___ Extracted text

Trust: The Memoirs of Akira Yamamoto, Part 6

Part 6: Fledgling reporter

Assigned to prefectural government: Working hard to dig up stories

In April 1941 I went to work for the Chugoku Shimbun. It was still a general partnership company with capital of 300,000 yen. I set up a library in a room in the Chugoku Building (a seven-story building located in Kami-nagarekawa-cho, now Ebisu-cho, Naka Ward) that I was given the use of and gathered the minimum essential books and magazines. Then I started a letters-to-the-editor column. Next I wrote movie reviews. Actually, they were closer to descriptions of the films, but I thought it would be good to add a little flavor to the pages of the paper.

One day I ran into Shiun Miyaki (a former classmate from Hiroshima High School and Tokyo Imperial University) in town. He was working as a schoolteacher. I said, “How about coming to work for the newspaper? It’s meaningful and fun.” Kuniyoshi Nakamachi (formerly a teacher in Niigata who had come to work at the Chugoku Shimbun as a chief editor in 1920) heard what I said to Miyaki and said, “You start tomorrow.” Good young men were getting harder and harder to find. I often went out on assignments with Miyaki. We made a rule that stories that got three-deck headlines were worth three points, and those with two-deck headlines got two points. Then we competed to see who could get the most points.

The attack on Pearl Harbor took place on December 8, and the Pacific War began. Around that time I started covering the prefectural government and worked out of their offices (then located in Kako-machi, Naka Ward). The press room was divided in two. The Chugoku Shimbun was with the Asahi Shimbun and the Osaka bureau of the Jiji Shinpo. The Mainichi Shimbun, Yomiuri Shimbun, Godo Shimbun (now the Sanyo Shimbun) and the Kanmon Nippo were on the other side. I gave Reiun Ishii of the Jiji Shinpo a 100-yen bill that my father had given me and said, “Use this to introduce me to the reporters from the other papers.” Ishii was a veteran reporter who had been covering the prefectural government for decades. He agreed to help me out, and we partied at Taigaro (a traditional Japanese restaurant that was located in Futaba no Sato, Higashi Ward).

It was a problem having the press room divided in two, so the manager of the prefecture’s General Affairs Department intervened and arranged for us to be together in one large room. The reporters were always playing go or shogi, and I sometimes played shogi. Only the Chugoku Shimbun had to put out an evening edition, so as soon as I got to the prefectural offices I went around to different departments.

______
___ Excerpted data

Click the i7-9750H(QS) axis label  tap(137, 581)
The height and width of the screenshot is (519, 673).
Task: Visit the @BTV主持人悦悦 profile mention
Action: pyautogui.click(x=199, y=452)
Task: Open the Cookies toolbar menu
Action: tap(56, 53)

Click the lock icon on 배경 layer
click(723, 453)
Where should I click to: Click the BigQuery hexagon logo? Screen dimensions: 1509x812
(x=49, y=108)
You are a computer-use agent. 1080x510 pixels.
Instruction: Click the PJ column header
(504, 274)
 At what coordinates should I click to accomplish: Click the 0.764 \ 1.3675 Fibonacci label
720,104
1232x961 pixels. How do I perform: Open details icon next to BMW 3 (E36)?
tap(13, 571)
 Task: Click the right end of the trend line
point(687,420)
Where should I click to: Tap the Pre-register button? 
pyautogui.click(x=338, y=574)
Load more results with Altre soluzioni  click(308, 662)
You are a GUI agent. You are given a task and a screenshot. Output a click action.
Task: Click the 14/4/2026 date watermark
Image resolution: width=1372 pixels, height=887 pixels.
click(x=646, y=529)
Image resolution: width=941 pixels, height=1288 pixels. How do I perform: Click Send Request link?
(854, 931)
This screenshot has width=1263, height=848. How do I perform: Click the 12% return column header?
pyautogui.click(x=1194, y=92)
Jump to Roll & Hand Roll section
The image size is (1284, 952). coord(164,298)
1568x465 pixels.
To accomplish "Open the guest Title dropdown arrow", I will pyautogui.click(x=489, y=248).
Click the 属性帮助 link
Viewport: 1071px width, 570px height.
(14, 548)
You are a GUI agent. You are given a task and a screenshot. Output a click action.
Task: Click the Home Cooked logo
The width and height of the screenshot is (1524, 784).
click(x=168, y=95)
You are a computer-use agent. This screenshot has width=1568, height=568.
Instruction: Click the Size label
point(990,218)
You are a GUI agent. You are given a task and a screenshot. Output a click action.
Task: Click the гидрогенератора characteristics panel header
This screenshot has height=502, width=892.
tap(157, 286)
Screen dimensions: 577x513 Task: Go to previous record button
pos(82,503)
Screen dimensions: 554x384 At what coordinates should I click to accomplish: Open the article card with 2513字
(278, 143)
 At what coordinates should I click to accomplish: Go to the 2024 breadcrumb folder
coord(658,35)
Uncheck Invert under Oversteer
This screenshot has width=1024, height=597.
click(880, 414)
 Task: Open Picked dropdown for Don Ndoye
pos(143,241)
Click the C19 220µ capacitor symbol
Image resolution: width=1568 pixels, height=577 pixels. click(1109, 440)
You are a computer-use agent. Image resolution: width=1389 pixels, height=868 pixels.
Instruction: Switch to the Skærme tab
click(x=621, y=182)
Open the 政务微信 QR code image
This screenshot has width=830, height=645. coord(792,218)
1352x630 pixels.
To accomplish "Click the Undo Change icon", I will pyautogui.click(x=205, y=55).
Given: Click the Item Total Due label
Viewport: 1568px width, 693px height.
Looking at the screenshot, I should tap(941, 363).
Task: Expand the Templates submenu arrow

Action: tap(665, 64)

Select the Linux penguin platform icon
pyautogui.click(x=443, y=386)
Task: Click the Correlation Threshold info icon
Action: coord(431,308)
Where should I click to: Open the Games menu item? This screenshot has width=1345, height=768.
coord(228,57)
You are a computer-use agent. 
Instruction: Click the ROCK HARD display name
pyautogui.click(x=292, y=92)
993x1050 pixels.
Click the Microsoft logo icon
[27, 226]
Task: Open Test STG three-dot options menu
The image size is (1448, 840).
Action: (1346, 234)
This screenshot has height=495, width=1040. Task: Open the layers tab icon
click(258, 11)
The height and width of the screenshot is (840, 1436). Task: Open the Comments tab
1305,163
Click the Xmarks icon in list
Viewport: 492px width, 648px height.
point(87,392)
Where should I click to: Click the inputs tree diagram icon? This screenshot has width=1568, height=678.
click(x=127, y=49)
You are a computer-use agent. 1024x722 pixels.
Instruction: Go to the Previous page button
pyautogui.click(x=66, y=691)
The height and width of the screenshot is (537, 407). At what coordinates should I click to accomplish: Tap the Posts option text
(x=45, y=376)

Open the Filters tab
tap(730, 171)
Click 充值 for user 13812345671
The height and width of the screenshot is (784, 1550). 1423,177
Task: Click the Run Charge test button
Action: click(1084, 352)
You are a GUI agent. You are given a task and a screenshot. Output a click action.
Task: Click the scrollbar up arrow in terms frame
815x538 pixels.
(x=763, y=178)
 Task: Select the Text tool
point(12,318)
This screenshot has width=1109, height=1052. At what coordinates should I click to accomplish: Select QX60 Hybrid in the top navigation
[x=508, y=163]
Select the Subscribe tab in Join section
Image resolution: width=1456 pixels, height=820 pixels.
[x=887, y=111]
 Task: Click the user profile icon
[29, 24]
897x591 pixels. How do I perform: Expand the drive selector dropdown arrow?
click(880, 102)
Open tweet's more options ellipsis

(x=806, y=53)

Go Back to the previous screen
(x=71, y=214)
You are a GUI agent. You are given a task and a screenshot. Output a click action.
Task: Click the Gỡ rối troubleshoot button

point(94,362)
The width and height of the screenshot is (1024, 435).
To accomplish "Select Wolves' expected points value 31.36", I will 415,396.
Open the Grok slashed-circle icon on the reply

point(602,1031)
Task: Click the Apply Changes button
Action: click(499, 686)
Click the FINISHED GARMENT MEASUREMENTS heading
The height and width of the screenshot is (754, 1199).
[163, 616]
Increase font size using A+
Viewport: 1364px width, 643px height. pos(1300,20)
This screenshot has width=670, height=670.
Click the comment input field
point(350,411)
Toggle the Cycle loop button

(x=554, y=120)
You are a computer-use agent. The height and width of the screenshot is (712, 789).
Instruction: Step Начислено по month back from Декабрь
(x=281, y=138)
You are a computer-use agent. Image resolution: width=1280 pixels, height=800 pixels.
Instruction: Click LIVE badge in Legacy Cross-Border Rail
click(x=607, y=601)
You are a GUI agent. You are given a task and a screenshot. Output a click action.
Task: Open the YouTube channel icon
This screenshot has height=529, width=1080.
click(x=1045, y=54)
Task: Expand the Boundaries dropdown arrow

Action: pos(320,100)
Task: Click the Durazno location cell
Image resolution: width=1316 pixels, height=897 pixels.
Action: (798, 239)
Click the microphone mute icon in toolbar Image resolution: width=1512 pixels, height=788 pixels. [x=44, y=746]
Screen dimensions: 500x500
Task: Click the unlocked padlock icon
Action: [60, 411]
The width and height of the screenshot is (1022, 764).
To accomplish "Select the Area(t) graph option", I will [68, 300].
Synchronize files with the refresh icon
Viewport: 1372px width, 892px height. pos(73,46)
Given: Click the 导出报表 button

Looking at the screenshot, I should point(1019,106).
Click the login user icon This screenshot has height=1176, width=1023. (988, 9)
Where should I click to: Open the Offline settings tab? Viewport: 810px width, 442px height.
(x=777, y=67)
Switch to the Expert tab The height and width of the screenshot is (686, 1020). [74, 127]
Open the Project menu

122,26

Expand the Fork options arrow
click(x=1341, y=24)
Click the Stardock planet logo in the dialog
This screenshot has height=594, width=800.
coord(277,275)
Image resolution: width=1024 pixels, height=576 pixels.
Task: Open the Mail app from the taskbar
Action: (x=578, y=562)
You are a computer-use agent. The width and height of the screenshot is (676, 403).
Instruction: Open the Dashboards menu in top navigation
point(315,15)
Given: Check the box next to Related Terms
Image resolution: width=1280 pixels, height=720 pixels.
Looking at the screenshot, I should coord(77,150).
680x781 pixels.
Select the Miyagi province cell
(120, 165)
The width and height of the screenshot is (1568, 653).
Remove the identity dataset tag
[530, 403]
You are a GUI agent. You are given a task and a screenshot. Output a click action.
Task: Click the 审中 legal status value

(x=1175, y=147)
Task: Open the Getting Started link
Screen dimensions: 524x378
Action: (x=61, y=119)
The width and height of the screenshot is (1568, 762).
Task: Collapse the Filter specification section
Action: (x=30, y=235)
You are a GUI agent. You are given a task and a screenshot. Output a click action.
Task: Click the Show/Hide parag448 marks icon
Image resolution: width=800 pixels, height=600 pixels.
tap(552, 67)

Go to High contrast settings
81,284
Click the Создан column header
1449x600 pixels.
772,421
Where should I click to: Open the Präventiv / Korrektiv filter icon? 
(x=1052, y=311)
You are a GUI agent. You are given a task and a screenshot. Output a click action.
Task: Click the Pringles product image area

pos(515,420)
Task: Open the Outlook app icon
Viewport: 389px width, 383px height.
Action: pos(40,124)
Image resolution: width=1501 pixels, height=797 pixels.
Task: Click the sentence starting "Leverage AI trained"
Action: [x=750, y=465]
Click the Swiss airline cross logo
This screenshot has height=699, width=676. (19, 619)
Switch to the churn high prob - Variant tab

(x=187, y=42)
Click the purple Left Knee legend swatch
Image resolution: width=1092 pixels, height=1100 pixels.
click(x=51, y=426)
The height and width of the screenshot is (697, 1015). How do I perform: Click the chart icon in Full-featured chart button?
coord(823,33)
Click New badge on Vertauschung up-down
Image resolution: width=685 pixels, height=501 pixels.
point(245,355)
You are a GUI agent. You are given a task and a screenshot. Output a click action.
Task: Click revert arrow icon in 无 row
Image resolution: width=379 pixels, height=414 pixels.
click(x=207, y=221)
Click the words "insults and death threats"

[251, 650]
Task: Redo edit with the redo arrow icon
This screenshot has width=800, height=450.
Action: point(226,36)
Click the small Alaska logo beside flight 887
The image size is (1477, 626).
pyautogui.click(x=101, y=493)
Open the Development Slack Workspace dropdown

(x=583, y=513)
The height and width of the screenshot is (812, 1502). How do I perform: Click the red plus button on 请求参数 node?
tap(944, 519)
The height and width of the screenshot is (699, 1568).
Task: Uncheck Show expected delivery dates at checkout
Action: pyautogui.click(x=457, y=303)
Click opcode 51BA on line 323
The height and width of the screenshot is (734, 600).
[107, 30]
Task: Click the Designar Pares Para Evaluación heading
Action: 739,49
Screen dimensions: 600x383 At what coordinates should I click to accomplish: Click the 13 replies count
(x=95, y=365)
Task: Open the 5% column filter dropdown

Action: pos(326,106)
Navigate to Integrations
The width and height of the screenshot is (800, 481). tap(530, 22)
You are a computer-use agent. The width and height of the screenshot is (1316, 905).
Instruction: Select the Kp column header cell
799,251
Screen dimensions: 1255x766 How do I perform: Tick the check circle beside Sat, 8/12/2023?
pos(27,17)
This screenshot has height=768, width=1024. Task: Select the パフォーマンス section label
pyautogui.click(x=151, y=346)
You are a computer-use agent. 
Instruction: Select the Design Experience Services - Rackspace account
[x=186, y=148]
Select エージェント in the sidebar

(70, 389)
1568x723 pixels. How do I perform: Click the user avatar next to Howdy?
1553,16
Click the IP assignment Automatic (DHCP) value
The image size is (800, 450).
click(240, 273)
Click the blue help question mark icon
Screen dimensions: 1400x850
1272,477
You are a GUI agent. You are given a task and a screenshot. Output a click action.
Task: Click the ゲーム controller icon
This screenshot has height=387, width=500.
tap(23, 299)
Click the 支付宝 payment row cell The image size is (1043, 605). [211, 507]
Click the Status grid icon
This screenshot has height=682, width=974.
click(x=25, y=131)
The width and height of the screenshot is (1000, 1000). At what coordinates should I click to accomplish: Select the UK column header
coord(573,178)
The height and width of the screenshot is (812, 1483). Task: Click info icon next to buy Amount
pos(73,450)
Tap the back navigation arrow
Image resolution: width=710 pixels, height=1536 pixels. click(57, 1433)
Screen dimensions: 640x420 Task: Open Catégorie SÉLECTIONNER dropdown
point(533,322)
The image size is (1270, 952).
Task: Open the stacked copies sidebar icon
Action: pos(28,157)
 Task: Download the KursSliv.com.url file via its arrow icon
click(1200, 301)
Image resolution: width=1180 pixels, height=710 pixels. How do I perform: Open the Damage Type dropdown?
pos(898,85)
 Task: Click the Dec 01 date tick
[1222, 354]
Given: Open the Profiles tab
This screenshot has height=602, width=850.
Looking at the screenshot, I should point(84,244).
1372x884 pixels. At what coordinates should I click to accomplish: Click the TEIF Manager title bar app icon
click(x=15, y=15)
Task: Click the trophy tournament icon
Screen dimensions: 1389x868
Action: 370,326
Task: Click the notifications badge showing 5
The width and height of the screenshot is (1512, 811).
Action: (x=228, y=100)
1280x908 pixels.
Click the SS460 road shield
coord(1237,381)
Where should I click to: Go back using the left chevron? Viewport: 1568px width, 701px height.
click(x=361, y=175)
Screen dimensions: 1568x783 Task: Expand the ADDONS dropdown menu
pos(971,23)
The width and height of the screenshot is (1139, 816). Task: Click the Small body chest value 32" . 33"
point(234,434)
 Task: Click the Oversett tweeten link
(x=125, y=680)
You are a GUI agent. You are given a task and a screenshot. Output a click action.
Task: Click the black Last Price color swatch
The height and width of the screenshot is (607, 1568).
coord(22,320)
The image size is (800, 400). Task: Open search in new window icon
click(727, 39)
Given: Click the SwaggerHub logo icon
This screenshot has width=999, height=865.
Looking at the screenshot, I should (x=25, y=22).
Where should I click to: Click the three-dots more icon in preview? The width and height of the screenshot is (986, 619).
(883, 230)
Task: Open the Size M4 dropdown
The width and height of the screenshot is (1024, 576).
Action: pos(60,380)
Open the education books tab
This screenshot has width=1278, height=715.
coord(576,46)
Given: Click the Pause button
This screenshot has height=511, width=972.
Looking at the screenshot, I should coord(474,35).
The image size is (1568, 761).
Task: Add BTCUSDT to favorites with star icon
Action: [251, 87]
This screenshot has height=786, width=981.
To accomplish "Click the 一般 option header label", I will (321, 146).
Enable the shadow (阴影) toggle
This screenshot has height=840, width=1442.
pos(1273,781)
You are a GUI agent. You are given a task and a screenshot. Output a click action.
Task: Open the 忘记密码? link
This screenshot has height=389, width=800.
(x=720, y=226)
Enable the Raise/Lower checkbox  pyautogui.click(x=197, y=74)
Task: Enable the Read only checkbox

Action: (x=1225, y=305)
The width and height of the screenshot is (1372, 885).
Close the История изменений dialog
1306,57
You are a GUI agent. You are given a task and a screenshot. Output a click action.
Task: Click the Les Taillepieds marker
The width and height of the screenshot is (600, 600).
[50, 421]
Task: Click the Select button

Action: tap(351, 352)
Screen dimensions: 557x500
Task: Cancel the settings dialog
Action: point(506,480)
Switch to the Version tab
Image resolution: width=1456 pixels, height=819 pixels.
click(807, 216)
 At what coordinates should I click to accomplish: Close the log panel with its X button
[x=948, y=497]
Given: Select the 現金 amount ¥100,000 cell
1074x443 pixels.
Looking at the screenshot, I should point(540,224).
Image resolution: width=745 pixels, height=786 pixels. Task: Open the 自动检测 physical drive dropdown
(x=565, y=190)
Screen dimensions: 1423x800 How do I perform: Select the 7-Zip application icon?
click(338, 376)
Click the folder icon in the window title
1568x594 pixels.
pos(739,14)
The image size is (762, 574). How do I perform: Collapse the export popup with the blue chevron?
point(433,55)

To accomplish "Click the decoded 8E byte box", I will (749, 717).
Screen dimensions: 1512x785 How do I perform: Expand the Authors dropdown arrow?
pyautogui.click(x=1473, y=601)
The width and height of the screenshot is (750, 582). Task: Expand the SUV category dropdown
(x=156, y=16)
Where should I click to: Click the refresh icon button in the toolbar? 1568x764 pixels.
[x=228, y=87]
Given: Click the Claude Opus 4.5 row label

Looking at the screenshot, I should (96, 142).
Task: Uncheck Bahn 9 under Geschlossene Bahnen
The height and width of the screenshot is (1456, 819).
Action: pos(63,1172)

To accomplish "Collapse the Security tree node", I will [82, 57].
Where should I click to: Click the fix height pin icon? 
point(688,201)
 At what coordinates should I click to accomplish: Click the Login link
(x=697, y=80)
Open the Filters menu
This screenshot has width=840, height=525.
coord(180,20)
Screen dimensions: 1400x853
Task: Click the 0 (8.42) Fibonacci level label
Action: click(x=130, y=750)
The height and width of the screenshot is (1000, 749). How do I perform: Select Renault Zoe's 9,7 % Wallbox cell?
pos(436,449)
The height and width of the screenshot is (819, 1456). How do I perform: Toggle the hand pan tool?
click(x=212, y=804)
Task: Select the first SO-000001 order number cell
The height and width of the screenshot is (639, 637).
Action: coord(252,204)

______

** Tasks to complete **
1. According to the memoir excerpt, how much capital did the Chugoku Shimbun have when the author joined it in April 1941?
2. From the memoir excerpt, write out the passage that opens with the words "Part 6: Fledgling" and closes with "of the paper.".
These records were drawn from a separate source.

** Written answers **
1. 300,000 yen.

2.
Part 6: Fledgling reporter

Assigned to prefectural government: Working hard to dig up stories

In April 1941 I went to work for the Chugoku Shimbun. It was still a general partnership company with capital of 300,000 yen. I set up a library in a room in the Chugoku Building (a seven-story building located in Kami-nagarekawa-cho, now Ebisu-cho, Naka Ward) that I was given the use of and gathered the minimum essential books and magazines. Then I started a letters-to-the-editor column. Next I wrote movie reviews. Actually, they were closer to descriptions of the films, but I thought it would be good to add a little flavor to the pages of the paper.